O microrganismo A. flavus ganhou notoriedade de vilão quando a câmara funerária do soberano egípcio Tutancâmon (1341 a 1323 a.C.) foi aberta na década de 1920 por arqueólogos liderados por Howard Carter e uma série de mortes inexplicáveis entre a equipe de escavação deu origem à lenda da “maldição do faraó”. Foi somente décadas depois que se inferiu que os esporos (amarelos, o que justifica o epíteto latino “flavus”) do microrganismo, que estiveram latentes por séculos, poderiam ser os responsáveis.

Na década de 1970, a tragédia se repetiu quando 12 cientistas entraram no túmulo de Casimiro 4º da Polônia (1427-1492). Em poucas semanas, dez deles encontraram a morte prematura. Estudos subsequentes identificaram a presença do fungo, cujas toxinas causam infecções pulmonares.

No entanto, com base neste estudo atual, a reputação do Aspergillus flavus pode sofrer uma mudança drástica. Sua possível utilidade para o tratamento do câncer é fundamentada em uma categoria de peptídios modificados (moléculas formadas por dois ou mais aminoácidos).

Os compostos conhecidos como RiPP (ribosomally synthesized and post-translationally modified peptide) são produzidos pelos ribossomos (as estruturas responsáveis pela produção de proteínas nas células) e subsequentemente modificados para aumentar suas propriedades anticancerígenas.

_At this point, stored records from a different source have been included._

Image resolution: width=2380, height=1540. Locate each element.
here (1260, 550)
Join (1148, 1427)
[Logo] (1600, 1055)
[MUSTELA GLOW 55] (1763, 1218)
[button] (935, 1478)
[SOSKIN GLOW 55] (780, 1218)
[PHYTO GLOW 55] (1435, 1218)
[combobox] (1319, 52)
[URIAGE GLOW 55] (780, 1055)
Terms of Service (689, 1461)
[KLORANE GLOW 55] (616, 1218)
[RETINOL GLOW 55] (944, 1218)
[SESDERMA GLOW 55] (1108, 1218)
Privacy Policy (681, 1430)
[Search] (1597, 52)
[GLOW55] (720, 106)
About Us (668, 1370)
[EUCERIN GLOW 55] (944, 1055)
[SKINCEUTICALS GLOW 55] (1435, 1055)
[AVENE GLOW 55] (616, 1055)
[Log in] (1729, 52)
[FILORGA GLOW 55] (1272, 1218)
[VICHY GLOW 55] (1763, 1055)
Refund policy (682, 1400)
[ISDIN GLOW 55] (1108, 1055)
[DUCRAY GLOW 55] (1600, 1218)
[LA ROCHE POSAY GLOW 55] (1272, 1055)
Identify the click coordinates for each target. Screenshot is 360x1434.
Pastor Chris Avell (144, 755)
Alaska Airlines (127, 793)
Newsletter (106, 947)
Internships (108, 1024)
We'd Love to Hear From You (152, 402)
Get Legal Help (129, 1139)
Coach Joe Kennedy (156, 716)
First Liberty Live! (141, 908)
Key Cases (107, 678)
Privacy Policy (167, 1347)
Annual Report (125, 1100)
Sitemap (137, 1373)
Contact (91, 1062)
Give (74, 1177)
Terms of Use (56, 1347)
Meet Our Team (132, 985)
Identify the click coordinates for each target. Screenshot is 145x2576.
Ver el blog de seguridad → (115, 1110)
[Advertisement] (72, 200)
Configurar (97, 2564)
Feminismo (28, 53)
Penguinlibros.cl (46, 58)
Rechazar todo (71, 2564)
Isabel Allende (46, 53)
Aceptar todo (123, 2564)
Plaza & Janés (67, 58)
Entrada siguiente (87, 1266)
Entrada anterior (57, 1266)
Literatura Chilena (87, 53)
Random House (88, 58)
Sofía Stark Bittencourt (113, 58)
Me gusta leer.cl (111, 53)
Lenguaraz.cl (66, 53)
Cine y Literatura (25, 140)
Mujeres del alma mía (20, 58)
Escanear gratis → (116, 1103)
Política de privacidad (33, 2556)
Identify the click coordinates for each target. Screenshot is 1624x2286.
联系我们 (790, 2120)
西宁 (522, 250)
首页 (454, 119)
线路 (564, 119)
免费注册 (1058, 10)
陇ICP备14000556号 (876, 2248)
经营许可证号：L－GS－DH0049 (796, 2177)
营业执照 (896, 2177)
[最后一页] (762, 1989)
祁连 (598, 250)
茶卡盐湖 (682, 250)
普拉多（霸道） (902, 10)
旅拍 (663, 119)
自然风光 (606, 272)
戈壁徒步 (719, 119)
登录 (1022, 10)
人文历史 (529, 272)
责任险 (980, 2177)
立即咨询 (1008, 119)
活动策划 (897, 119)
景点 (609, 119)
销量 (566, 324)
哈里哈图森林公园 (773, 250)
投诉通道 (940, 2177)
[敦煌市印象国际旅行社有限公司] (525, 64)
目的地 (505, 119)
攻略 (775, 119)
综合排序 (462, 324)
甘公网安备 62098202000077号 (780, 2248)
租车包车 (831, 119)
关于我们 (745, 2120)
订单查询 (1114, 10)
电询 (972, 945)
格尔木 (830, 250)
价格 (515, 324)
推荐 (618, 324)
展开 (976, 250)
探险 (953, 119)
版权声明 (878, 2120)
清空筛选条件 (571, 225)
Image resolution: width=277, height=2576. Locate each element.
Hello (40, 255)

Estudos prévios já haviam revelado que o Aspergillus poderia possuir RiPPs, e para determinar a fonte mais adequada, o grupo realizou uma análise genética em doze cepas, concluindo que o A. flavus era o melhor.

Ação específica promissora

Após purificar quatro RiPPs distintos, descobriu-se que as moléculas partilhavam estruturas de anéis entrelaçados, que foram batizadas “asperigimicinas”. Mesmo sem modificações, ao serem combinadas com células leucêmicas humanas, duas dessas quatro variantes demonstraram efeitos anticancerígenos potentes.

Os pesquisadores da Pensilvânia adicionaram a uma terceira variante um lipídio encontrado também na geleia real das abelhas. O composto se mostrou tão eficaz quanto a citarabina e a daunorrubicina, dois medicamentos aprovados pelos órgãos de saúde dos EUA, e usados há anos no tratamento da leucemia.

Experimentos adicionais indicaram que as asperigimicinas provavelmente interrompem o processo de reprodução celular. “As células cancerosas se dividem de modo descontrolado. Esses compostos bloqueiam a formação de microtúbulos, essenciais para a divisão celular”, explica Gao.

Foi observado também que os compostos apresentaram escasso ou nenhum impacto sobre células de câncer de mama, fígado e pulmão, bem como em várias bactérias e fungos. Isso indica que a atividade disruptiva das asperigimicinas é específica para determinados tipos de célula – um aspecto crucial para possíveis aplicações terapêuticas.

O estudo não só evidenciou o potencial médico dessas substâncias, como também encontrou conjuntos de genes similares em outros fungos, o que indica que possam existir mais RiPPs fúngicos para serem descobertos. A próxima etapa consistirá em experimentar as asperigimicinas em modelos animais, com a perspectiva de realizar futuros testes clínicos em humanos.